Pick up the article on sanctification and the Christian journey after its last sentence and keep writing it; leave the entries that follow it alone.

* EXCERPTED PASSAGE:
[Start of Attachment]

If You Have Accepted Christ, The Journey Is Just Beginning
- Drew M Christian

- Jan 15
- 4 min read
January 15, 2025
In this new year, 2025, those of us who have a relationship with Christ continue the journey we began the day we accepted Christ into our hearts. Paul writes, “And now, just as you accepted Christ Jesus as your Lord, you must continue to follow him. Let your roots grow down into him, and let your lives be built on him. Then your faith will grow strong in the truth you were taught, and you will overflow with thankfulness” (Colossians 2:6-7).
When we accept Christ, the Holy Spirit comes to live within us and the journey begins. The journey between our accepting Christ and our going on to eternity is called Sanctification. Billy Graham explains:
But God also heard our second cry, that cry for goodness, and answered it at Pentecost. God does not want us to come to Christ by faith, and then lead a life of defeat, discouragement and dissension. Rather, He wants to ‘fulfill every desire for goodness and the work of faith with power; in order that the name of our Lord Jesus Christ may be glorified in you’ (2 Thessalonians 1:11-12). To the great gift of forgiveness God adds also the great gift of the Holy Spirit. He is the source of power who meets our need to escape from the miserable weakness that grips us. He gives us the power to be truly good…
Sanctification means to be set apart, be made holy, to become like Christ; in other words, to be “truly good.”
Paul is talking about sanctification when he writes to the Romans that we are created to be “conformed to the image of His Son,” and to the Corinthians that “we all, with unveiled face, beholding the glory of the Lord, are being transformed into the same image from one degree of glory to another.” The author of I & II Peter challenges Christians, men and women who have already accepted Christ, to “add to their faith” in order to “participate in the divine nature.”

[End of Attachment]

* STUDY MATERIAL:
[Start of Attachment]

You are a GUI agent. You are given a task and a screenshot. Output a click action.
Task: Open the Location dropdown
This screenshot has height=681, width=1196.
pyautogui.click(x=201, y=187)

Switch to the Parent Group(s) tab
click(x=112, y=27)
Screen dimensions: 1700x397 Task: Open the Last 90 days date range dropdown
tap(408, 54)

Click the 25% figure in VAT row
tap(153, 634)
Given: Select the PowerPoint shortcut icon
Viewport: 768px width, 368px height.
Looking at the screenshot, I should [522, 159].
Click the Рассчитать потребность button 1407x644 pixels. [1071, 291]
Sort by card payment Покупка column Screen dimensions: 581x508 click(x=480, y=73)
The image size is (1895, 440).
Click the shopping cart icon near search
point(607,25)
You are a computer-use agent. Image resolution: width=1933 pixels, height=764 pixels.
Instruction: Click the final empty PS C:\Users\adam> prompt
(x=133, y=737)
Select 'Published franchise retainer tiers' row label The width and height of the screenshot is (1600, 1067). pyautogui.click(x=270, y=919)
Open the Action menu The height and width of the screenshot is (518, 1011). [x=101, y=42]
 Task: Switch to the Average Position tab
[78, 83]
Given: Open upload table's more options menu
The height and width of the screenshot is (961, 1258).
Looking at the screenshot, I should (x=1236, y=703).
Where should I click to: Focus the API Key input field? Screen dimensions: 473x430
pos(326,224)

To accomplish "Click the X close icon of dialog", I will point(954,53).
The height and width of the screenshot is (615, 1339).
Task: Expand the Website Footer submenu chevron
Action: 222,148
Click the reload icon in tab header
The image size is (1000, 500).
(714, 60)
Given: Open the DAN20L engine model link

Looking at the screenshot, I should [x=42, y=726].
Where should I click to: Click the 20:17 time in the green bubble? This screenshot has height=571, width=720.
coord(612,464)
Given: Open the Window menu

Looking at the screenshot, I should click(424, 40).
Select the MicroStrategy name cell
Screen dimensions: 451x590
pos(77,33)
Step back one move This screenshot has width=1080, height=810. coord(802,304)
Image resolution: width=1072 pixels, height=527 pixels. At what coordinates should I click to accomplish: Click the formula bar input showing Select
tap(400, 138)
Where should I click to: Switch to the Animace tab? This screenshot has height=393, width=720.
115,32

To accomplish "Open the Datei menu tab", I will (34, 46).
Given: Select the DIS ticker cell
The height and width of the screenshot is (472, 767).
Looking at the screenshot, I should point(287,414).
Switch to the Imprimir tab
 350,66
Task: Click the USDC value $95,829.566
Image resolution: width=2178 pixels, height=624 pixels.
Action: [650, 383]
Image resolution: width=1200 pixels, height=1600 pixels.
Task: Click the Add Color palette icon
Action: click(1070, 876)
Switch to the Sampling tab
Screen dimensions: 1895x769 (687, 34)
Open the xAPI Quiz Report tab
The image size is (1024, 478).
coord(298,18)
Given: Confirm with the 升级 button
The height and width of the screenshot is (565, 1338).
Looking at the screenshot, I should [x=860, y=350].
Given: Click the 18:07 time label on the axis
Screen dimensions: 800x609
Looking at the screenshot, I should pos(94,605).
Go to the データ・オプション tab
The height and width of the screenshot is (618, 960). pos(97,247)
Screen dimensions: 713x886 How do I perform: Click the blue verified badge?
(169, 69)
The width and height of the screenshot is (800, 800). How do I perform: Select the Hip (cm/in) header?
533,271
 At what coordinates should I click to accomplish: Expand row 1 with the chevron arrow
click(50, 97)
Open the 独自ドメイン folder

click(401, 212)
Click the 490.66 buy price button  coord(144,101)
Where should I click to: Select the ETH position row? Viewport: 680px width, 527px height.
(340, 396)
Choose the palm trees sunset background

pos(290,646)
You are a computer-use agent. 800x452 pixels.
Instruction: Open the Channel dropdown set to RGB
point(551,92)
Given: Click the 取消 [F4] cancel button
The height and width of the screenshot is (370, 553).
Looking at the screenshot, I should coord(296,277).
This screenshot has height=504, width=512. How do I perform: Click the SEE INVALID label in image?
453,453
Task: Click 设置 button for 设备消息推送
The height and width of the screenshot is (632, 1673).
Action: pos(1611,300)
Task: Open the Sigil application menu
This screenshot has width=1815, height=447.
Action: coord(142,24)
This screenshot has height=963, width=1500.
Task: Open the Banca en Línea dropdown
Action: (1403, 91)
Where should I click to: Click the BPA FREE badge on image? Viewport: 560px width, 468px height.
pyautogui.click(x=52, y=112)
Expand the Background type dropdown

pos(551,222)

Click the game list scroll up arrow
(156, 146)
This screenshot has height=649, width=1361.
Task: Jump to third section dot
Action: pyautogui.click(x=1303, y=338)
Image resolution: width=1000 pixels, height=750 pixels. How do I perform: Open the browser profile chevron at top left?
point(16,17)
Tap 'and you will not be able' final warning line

[End of Attachment]

* WRITTEN ANSWER:
Max Lucado simply reminds us of this truth: “God loves you just the way you are but refuses to leave you that way; He wants you to be just like Jesus.”
It is God’s sanctifying grace that allows us, gives us the power, to continually grow in his likeness. When we decide to live a Christlike life, God is there with us. When we step out in faith to follow Jesus, God gives us the power from within to do so.
The Holy Spirit is perfecting and maturing our relationship with God, restoring us to God’s image, the image in which we were created, the image of His son, Jesus Christ. As Paul writes:
God knew what he was doing from the very beginning. He decided from the outset to shape the lives of those who love him along the same lines as the life of his Son. The Son stands first in the line of humanity he restored. We see the original and intended shape of our lives there in him.
Once we say, “yes” to Christ the work does not stop; it begins. God knows us inside and out, knows “everything [we] ever did,” just like the woman at the well (John 4:5-30), and is ready to help transform us into the likeness of His Son.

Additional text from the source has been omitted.